事前に想像していた内容と違ったドラマだった。
サムネイルとタイトルからファンタジーっぽいイメージがあったのだが、
ふたを開けてみると、ズドーンと重たい。
ヒッキーの日に観るのには、ちとつらい。。。。
いわゆる引きこもりの主人公が、自らの意思(とはいっても色々と外的な力を借りることにはなる)で一歩を踏み出すという物語。
たった50分弱のドラマだが、コンパクトにメッセージがまとめられている。
夏帆は表現力豊かな女優さんなので、こういう役にはぴったりかもしれない。
30代になってより一層女優としての魅力と実力が備わってきた感がある。
原田美枝子は変わらず美しい。
彼女はやはり「北の国から」での涼子先生の印象がいまだ強い。
なんというか、独特の魅力があった。
彼女の娘が石橋静河とは知らなかったが。
ちょっと途中でグロい展開があるものの、ラストまで夏帆と原田美枝子の熱演で飽きることはない。
ドラマ冒頭で母親が急死してしまうが、夏帆演じるいち子は、人恐怖症で人と接することができないため、救急に電話しても上手く話せない。
終盤、そんな夏帆に死んだ母親(の幻影)が、窓を割って部屋で待っていれば警察でもだれでも助けに来てくれる、というアドバイスを贈る。
そしてその通りにするいち子。
普通の生活を送るものからすると、一見とんでもないことに見えるかもしれない。
結局自分で何もできないことに変わりないのでは、と。
しかし、ひきこもりになった人たちは、このちょっとしたきっかけを作れずに永遠に閉じこもってしまうのだろう。

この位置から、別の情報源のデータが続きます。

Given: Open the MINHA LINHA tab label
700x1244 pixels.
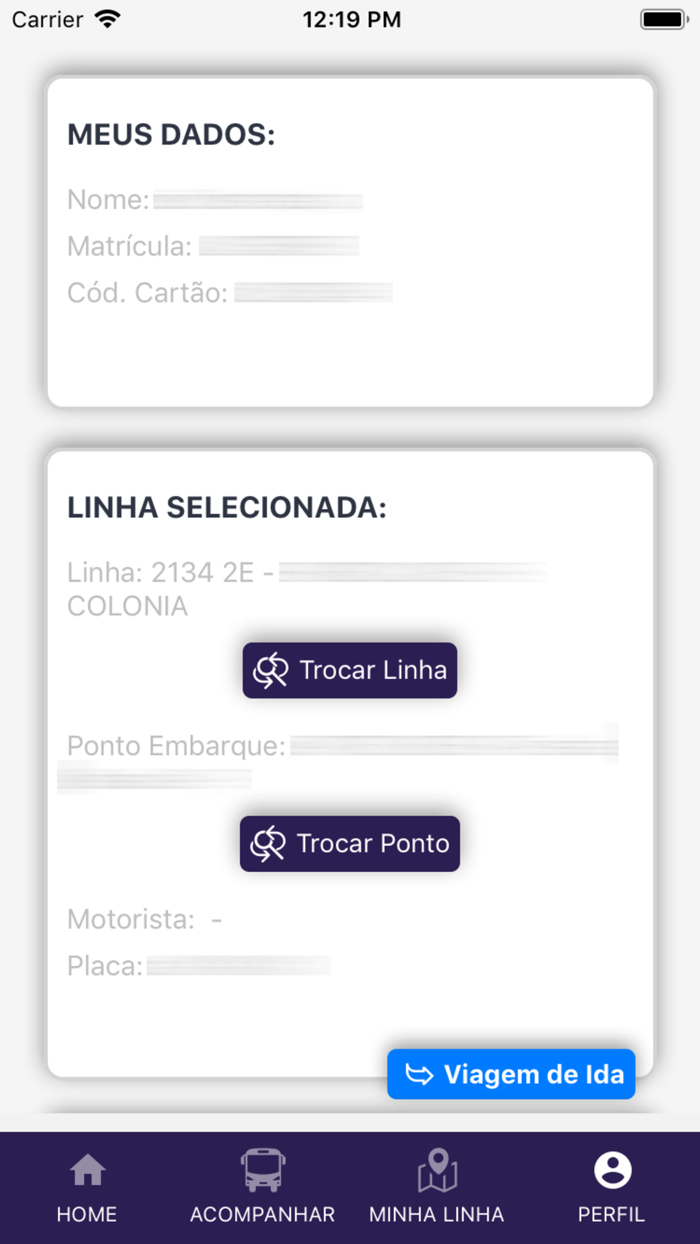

物理的にも精神的にも。
どんな形でも手段でもよい、とにかく一歩を踏み出し外界とつながることが大事であり、他人に助けを求めることができる、というのは大きな一歩なのだ。
ラストシーン、夏帆はつぶやく。
「思ったより外の空気はよくない」
すぐにはなじめないのだが、それでもいい。
少しずつ、外の世界へと踏み出していくことが希望につながる。
2015年の調査では全国にひきこもりの人は100万人以上というデータが。
政令指定都市並みの人数ということに驚いた。
ひきこもりは、もはやマイノリティではない。
原田美枝子。歳を重ねても美しい。